The rumors are true. Snow lovers have an itch that a scratch won't reach - commuters feel a pang of dread, contemplating what the roads will be like Friday afternoon.
Pro-snow, anti-snow - everyone has an opinion. I am agnostic: it is what it is, and we are doing our best to set expectations.

A few headlines for this upcoming storm, the first significant snow of the winter season for the Twin Cities:
1). On our nuisance-plowable-crippling scale (which I conveniently borrowed from a college meteorology professor) this storm should fall neatly into the "plowable" category. As the term implies, enough to shovel and plow and gum up the drive home Friday afternoon. My best estimate: 4-8" (3-4" north suburbs with 5-8" for some southern suburbs).
2). A couple of important points: this will NOT be a blizzard. Winds are forecast to be relatively light tomorrow (blowing from the northeast at 10-20 mph). So I do not envision major issues with blowing and drifting. Also, temperatures at the height of the storm will be in the upper 20s, close enough to freezing to give salt/chemicals a better chance to melt snow and keep freeways wet and slushy.
That's more prayer than prediction, but this will not be the "cold storm" we had on Tuesday when temperatures in the teens resulted in icy roads even though most spots only picked up an inch or two.
3). Heaviest snow should fall Friday afternoon and the early nighttime hours, tapering to flurries late Friday night. This will be a relatively short-duration storm, a 6-10 hour "burst" of moderate snow piling up at the rate of an inch an hour at times.

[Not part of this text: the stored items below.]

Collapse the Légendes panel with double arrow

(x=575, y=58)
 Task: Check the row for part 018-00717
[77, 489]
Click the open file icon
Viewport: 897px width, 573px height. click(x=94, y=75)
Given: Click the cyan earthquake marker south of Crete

Timely Winter Driving Advice. I know - we all know how to drive on snow. But the first storm of the season is notoriously tricky as all of us try to remember to slow down, leave more room between vehicles and stopping, etc.

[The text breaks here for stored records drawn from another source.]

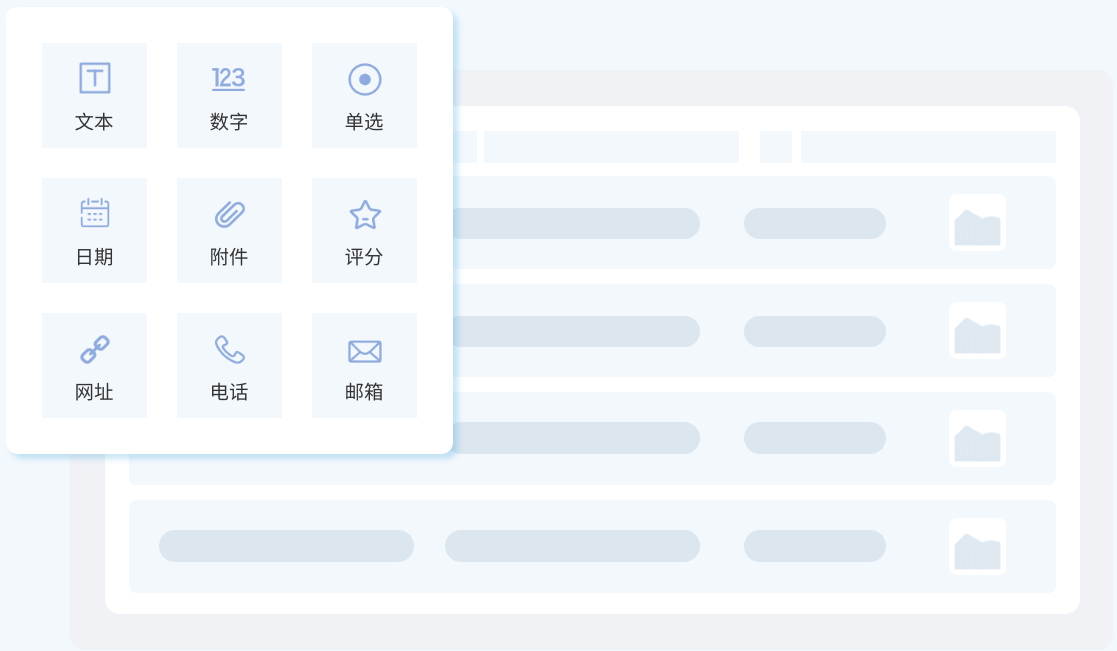Viewport: 1117px width, 651px height.
Task: Click the short pill cell in the third row
Action: 814,438
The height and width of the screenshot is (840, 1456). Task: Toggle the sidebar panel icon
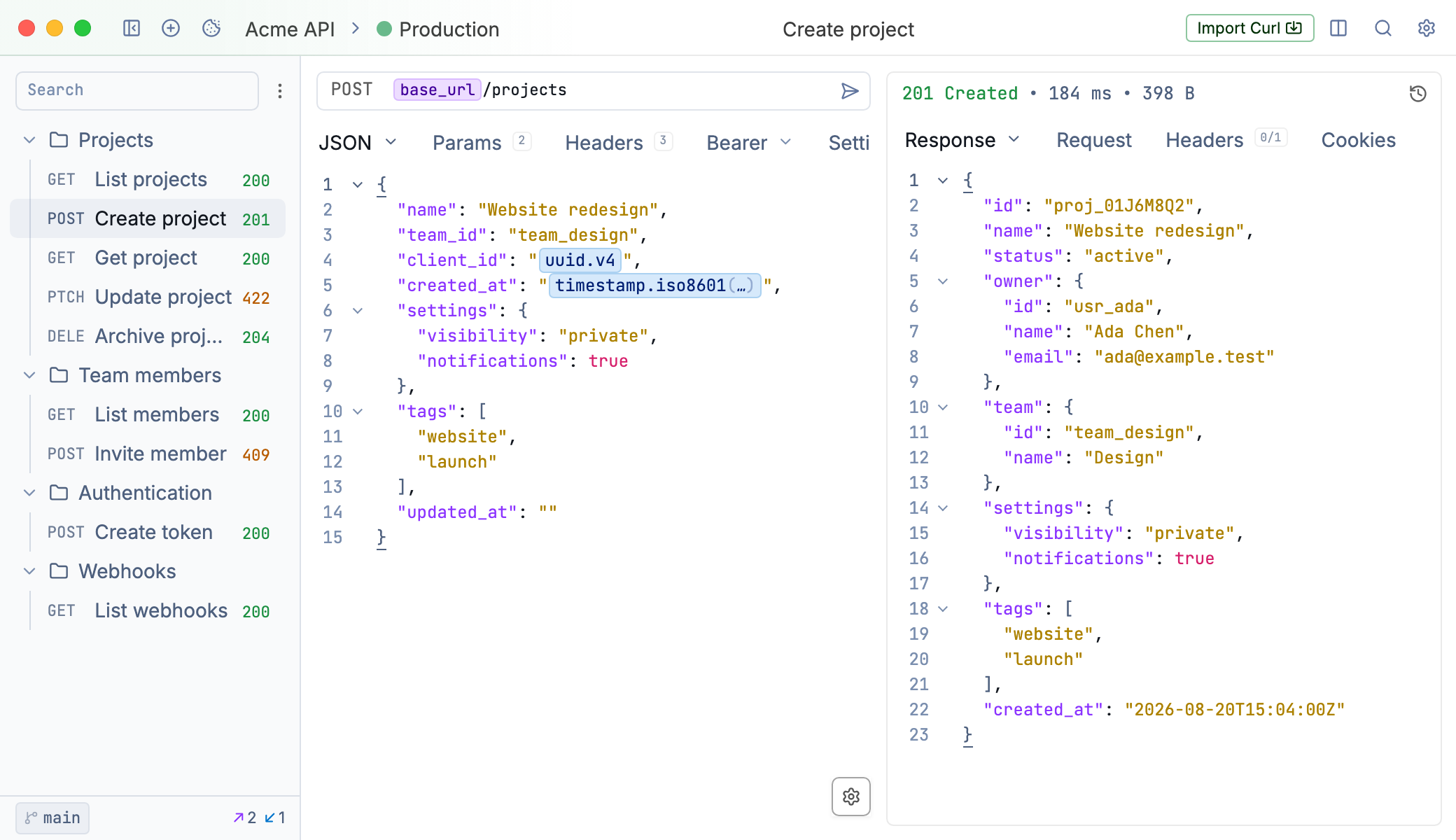(x=132, y=28)
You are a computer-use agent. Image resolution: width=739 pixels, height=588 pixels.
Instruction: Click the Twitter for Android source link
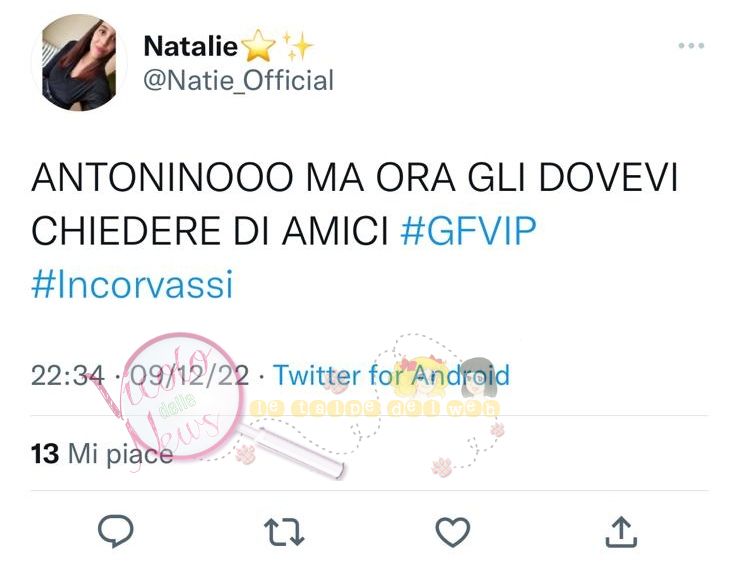[391, 375]
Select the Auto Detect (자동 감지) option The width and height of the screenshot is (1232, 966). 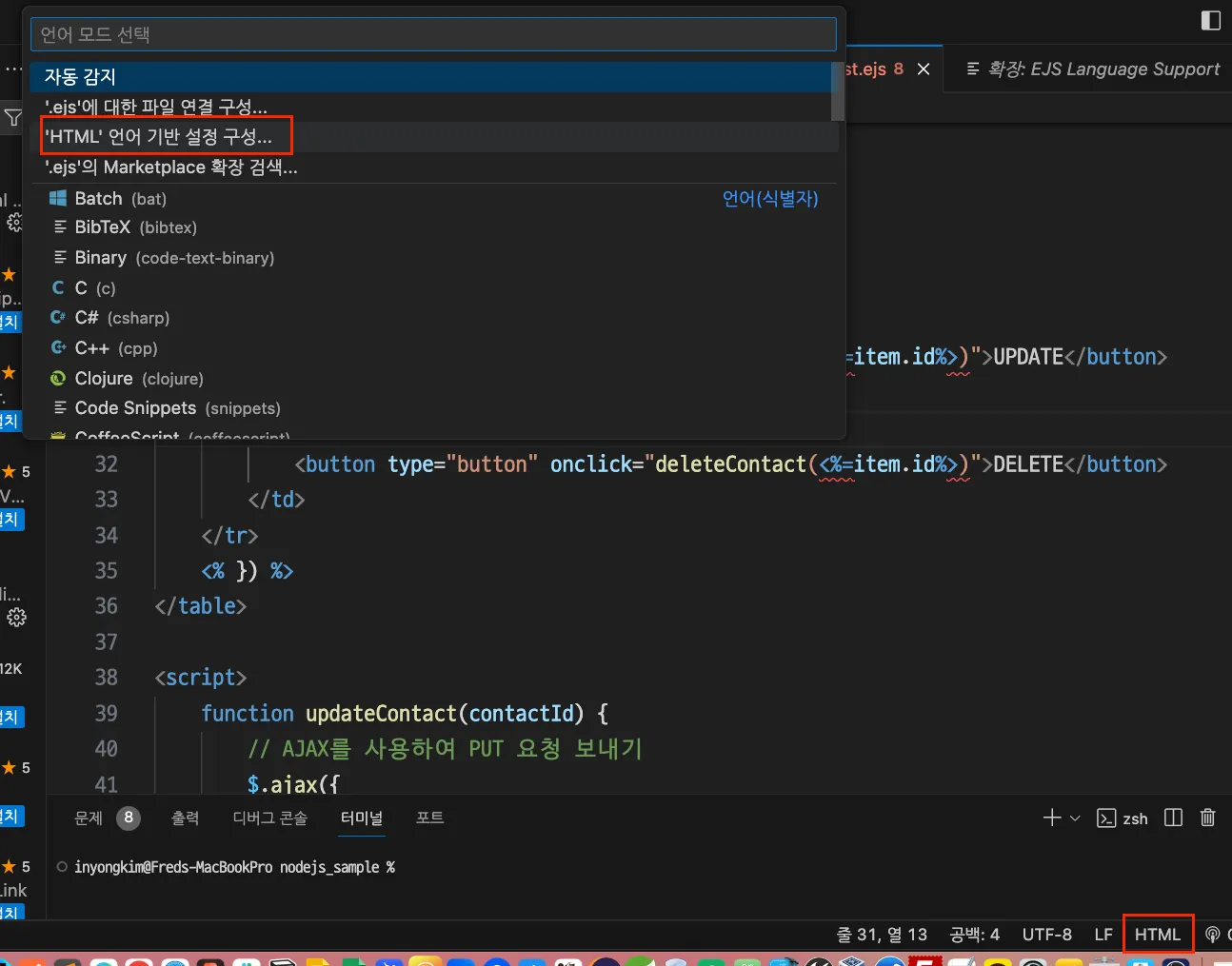click(x=80, y=77)
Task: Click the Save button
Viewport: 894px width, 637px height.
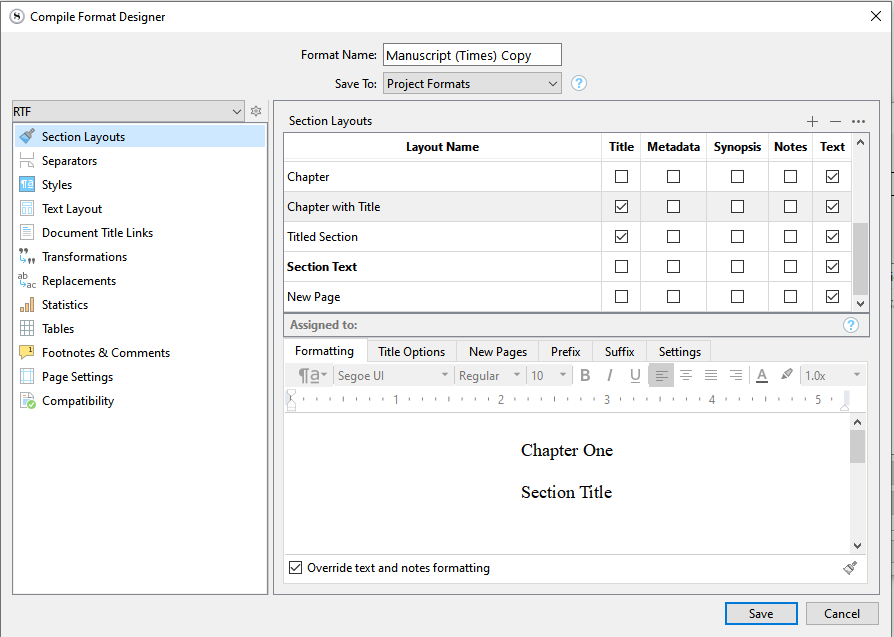Action: point(761,613)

Storm Timeline. I expect the bulk of the snow to fall from midday Friday through midnight Friday night, with the heaviest amounts falling late afternoon and evening with air temperatures in the upper 20s.

National Weather Service Snowfall Prediction. North metro and central Minnesota will see less snow, with heavier amounts from the southern suburbs toward Faribault, Northfield and Red Wing. I think 4-8" is a good range for the immediate MSP metro, with a shot at 10" well south of MSP.

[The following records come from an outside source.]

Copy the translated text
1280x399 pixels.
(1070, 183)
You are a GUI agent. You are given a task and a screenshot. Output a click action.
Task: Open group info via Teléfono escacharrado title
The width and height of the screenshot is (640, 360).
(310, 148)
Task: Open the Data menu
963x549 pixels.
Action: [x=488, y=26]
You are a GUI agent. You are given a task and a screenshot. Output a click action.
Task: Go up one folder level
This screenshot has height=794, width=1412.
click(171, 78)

European Solution. This is the 06Z numerical run of the "European Model" which is hardly perfect, but many times the superior weather model, showing 4-8" for much of the metro with some 10-11" amounts southern suburbs.

NAM Solution. NOAA's 3km high-resolution 12z NAM model shows 4-8", with the heaviest band of snow predicted well south of MSP. The axis of heaviest snow keeps shifting - as we get closer to the snow event the models will undoubtedly shift again. As always, your results may vary.

Winter Storm Severity Index (WSSI): Moderate to Major Impacts. NOAA's WSSI Index has the immediate Twin Cities metro in "Moderate Impacts", but I suspect it could get pretty rough on the highways by late afternoon and evening on Friday.
So here we go, the first (real) snowstorm of the season. On some level I'm reassured it can still snow here in December. Next week's warming trend (a few days in the 40s, even topping 50F next Wednesday) will melt much of the snow, but I suspect we'll have a patchy-white Christmas this year.
No need to scramble for milk, eggs and toilet paper. This isn't the BIG ONE. But it will be enough (for most of us); a reminder that December is one of the snowiest months of the year in Minnesota. Let it snow.